LSDSem 2017: Exploring Data Generation Methods for the Story Cloze Test

This repository contains the code needed to reproduce the results reported in Bugert et al., LSDSem 2017: Exploring Data Generation Methods for the Story Cloze Test.

Please cite the paper as:

@InProceedings{lsdsem2017-bugert-exploring,
  author    = {Bugert, Michael and Puzikov, Yevgeniy and Rücklé, Andreas and
               Eckle-Kohler, Judith and Martin, Teresa and Martinez Camara, Eugenio and
               Sorokin, Daniil and Peyrard, Maxime and Gurevych, Iryna},
  title     = {{LSDSem 2017: Exploring Data Generation Methods for the Story Cloze Test}},
  booktitle = {Proceedings of the 2nd Workshop on Linking Models of Lexical, Sentential and Discourse-level Semantics (LSDSem)},
  month     = {April},
  year      = {2017},
  address   = {Valencia, Spain},
  publisher = {Association for Computational Linguistics},
  pages     = {56-61},
  url       = {https://aclweb.org/anthology/W/W17/W17-0908.pdf}
}

Abstract: The Story Cloze test is a recent effort in providing a common test scenario for text understanding systems. As part of the LSDSem 2017 shared task, we present a system based on a deep learning architecture combined with a rich set of manually-crafted linguistic features. The system outperforms all known baselines for the task, suggesting that the chosen approach is promising. We additionally present two methods for generating further training data based on stories from the ROCStories corpus.

https://www.ukp.tu-darmstadt.de/

https://www.tu-darmstadt.de/

Don't hesitate to contact us if something is broken (and it shouldn't be) or if you have further questions.

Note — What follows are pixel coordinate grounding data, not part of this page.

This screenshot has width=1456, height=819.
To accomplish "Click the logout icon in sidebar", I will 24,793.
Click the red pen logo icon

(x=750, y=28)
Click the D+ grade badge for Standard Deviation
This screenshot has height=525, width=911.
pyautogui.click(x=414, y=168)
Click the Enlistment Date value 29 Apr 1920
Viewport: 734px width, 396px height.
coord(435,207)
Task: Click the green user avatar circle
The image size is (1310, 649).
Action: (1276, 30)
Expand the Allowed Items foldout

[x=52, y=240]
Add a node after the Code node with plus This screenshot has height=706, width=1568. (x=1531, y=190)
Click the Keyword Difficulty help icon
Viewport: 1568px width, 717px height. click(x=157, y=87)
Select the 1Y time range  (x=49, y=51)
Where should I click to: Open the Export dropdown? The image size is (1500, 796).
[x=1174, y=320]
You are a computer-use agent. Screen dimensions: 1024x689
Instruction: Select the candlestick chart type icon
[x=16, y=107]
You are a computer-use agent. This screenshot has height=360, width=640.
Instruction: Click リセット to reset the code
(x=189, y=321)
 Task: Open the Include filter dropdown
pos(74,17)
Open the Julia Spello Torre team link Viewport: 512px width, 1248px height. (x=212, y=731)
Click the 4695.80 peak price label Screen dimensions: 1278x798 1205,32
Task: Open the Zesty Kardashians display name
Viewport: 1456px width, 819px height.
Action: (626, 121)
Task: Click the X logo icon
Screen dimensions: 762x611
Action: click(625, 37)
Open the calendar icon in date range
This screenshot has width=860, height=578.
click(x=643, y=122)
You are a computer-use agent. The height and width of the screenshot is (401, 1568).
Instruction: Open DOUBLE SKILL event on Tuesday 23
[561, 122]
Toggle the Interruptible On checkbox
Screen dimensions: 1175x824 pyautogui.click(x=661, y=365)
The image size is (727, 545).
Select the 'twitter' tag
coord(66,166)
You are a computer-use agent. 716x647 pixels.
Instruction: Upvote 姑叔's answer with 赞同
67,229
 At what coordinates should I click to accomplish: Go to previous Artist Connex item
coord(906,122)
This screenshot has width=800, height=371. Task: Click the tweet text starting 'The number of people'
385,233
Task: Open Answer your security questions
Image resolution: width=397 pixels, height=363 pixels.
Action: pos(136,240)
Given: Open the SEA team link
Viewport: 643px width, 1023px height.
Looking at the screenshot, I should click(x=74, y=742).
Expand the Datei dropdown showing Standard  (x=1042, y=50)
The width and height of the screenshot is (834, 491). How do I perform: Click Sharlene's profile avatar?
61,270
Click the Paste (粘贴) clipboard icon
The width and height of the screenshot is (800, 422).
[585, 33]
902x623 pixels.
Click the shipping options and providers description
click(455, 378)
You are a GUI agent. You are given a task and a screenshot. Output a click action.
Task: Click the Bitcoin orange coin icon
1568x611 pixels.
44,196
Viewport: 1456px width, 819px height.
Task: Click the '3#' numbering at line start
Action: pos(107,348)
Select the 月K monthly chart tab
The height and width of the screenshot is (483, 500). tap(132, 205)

This repository contains experimental software and is published for the sole purpose of giving additional background details on the respective publication.

Project structure

config_files/ -- this folder contains configuration files
data/ -- this folder contains system input files
data_generation/ -- the scripts for generating training data ("Shuffling" and "KDE Sampling" methods)
neural_network/ -- all the scripts necessary for running the experiments
requirements.txt -- a text file with the names of the required Python modules

Requirements

64-bit Linux versions (not tested on other platforms)
Python 2.7 or Python 3.5
Python modules in the requirements.txt file
TensorFlow tensorflow (tested on v0.11.0)
Suitable word embeddings in text format (e.g. [glove.6B.zip] glove_embed)

Running the experiments

The general procedure for running any experiment is:

Fill out all relevant configuration options in the config file
Run the system in training or prediction mode:

$python run_experiment.py <config_file>
Run a significance test:

$python run_significance_test.py <pred_1> <pred_2> <gold_answers>

Here, <pred_1> and <pred_2> are predictions of the system (two different models) and <gold_answers> is the file with correct predictions. All three files should have the official CSV submission format (see [here] lsdsem17-eval).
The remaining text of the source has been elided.